We must understand that personal fulfillment cannot be subject to conditions, because life is changing and we will always swing between positive and negative experiences. By accepting the ups and downs of existence, we can ensure unconditional welfare and the capacity to face the inevitable hardships of life.
One survey of 1,000 Americans, conducted in 2010, concluded that money does make us happier – but only up to a certain point. The findings, by psychologist Daniel Kahneman and economist Angus Deaton, both from Princeton University, showed that self-reported levels of wellbeing increased with salary up to $75,000 (roughly £50,000) a year. But after that, increasing amounts of money had no further effect on happiness.
However, a more recent study, published by researchers at the University of Michigan in 2013, challenged the idea that the positive effect of money plateaus. After comparing life satisfaction and happiness levels in both rich and poor countries, and rich and poor people within a country – with “rich” being defined as an income greater than $15,000 (roughly £10,000) per person – Betsey Stevenson and Justin Wolfers concluded: “The relationship between wellbeing and income … does not diminish as income rises. If there is a satiation point, we are yet to reach it.”
So does money make us happier? Well, yes and no.
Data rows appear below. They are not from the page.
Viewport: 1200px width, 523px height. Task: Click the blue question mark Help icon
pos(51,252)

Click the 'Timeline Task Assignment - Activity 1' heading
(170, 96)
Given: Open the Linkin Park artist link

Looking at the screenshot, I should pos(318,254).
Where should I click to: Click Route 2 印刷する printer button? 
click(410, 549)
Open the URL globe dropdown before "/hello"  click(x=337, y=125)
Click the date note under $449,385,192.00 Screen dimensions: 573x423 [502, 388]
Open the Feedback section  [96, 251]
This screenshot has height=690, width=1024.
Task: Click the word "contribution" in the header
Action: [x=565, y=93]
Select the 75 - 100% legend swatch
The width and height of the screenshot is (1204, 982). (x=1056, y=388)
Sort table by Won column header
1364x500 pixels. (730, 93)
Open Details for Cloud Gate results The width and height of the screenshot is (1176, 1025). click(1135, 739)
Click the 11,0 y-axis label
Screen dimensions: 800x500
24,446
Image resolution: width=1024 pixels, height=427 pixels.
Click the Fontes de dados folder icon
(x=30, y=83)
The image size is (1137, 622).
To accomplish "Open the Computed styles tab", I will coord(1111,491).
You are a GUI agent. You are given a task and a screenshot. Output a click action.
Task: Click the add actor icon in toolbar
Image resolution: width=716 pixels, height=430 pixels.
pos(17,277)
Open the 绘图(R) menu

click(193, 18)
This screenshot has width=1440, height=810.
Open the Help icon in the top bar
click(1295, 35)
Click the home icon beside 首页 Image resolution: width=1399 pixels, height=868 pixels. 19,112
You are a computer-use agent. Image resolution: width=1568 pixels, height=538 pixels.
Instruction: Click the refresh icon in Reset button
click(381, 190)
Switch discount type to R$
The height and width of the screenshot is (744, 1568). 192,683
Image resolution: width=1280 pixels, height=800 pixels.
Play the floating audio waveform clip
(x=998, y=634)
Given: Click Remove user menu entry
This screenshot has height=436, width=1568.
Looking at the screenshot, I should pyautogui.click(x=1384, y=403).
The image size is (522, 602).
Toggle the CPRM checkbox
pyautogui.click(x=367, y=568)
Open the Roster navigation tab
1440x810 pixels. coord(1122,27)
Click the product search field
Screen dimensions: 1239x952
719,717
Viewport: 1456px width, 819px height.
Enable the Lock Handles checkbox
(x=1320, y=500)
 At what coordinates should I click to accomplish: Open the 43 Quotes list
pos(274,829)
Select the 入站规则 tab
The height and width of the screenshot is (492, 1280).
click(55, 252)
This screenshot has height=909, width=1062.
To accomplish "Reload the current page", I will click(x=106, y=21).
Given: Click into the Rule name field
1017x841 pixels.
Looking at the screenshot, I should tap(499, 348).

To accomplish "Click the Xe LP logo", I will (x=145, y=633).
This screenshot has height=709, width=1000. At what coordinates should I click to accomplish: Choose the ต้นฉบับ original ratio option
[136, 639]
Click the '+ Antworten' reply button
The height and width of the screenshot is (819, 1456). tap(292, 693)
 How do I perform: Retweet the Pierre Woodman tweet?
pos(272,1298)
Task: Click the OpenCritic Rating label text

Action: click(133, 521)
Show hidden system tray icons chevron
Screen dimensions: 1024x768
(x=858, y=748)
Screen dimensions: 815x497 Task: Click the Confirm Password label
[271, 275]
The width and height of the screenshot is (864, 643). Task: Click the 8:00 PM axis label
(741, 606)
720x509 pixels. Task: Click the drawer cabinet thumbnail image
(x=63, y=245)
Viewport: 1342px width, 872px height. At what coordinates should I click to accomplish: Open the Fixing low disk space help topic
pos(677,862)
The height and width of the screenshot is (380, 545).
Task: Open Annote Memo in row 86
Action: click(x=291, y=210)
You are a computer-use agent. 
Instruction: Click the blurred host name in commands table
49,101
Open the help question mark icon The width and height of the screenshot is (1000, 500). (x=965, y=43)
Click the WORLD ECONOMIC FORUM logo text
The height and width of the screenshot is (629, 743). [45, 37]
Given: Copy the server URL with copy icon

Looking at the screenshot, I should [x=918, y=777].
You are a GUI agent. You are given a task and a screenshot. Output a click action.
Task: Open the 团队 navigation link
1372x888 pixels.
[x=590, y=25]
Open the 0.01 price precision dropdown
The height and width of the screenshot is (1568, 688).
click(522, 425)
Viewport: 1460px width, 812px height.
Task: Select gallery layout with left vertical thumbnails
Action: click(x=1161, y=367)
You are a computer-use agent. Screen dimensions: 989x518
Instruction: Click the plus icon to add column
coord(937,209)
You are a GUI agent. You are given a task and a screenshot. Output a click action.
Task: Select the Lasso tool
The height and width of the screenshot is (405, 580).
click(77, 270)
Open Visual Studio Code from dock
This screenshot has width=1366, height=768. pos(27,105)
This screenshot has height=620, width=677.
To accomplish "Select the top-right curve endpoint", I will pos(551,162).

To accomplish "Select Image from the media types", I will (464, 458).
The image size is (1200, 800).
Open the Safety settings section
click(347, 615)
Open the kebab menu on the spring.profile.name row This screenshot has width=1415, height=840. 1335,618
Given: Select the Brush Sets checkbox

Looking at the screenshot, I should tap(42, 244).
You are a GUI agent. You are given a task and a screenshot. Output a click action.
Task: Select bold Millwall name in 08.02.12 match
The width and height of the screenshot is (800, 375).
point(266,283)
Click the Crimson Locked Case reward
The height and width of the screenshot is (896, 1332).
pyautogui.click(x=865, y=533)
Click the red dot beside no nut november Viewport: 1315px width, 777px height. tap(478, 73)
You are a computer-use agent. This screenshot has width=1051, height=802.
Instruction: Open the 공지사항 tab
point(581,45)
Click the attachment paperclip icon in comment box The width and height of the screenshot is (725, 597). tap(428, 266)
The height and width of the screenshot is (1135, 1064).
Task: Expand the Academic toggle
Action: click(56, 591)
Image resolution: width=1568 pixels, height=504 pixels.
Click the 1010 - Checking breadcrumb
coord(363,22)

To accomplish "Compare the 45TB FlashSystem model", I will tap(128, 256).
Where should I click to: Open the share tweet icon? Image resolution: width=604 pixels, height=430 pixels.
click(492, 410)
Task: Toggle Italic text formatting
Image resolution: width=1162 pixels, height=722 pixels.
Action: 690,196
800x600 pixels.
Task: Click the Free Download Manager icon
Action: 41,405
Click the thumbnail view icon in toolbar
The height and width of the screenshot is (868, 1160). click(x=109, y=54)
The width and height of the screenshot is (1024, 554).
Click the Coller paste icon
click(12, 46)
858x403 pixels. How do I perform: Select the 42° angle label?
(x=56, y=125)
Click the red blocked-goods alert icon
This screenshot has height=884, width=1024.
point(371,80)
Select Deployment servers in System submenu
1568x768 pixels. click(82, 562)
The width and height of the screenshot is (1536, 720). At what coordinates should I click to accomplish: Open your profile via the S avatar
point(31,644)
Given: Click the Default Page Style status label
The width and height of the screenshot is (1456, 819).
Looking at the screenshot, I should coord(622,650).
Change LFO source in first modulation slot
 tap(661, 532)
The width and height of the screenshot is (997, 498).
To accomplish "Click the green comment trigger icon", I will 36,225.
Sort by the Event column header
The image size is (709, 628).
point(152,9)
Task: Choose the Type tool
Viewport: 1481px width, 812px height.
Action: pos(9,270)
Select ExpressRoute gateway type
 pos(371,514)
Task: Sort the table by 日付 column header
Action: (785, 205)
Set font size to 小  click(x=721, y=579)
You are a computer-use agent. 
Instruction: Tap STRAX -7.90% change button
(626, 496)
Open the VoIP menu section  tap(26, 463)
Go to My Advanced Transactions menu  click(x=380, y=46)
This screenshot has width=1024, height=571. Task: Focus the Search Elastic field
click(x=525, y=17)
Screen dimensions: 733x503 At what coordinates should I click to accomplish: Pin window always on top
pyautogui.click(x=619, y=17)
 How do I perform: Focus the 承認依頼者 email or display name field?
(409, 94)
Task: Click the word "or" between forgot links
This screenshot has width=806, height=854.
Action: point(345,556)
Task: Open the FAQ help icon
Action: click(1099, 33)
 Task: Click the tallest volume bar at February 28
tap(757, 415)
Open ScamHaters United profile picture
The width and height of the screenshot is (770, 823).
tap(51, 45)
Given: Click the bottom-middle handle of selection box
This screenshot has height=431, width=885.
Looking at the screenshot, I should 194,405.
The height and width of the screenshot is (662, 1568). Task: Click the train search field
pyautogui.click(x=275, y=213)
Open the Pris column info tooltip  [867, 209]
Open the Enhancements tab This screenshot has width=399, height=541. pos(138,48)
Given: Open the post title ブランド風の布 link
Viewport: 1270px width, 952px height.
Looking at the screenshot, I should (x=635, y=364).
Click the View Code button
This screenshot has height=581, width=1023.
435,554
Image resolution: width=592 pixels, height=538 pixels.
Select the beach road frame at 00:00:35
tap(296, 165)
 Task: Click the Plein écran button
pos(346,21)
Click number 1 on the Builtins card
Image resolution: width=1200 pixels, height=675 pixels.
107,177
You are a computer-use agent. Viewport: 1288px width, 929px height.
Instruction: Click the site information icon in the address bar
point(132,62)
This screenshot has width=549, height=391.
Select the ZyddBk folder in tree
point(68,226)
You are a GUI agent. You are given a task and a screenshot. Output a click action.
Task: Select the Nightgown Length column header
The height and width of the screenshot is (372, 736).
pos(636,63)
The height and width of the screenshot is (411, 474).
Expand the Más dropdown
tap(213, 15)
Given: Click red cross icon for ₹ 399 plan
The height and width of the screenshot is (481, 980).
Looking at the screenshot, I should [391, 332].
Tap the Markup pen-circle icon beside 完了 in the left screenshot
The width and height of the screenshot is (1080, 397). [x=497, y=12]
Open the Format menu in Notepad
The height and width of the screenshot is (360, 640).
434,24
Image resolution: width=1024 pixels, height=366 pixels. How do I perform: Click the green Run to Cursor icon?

We need enough to cover our basic needs, and a rising salary can impact our wellbeing, but we also need to remember the positive effects of generosity and building relationships. Perhaps our focus should be less on how much money we have, and more on how we use it.
Stop waiting for certain things to happen is a good key to be happy. By releasing beliefs about happiness, we will be closer to get it on our own, encouraging a lifestyle that allows us to be at peace with ourselves while we are useful for others.
The good news is that there are no magic formulas to reach happiness. Each of us must discover our own recipe.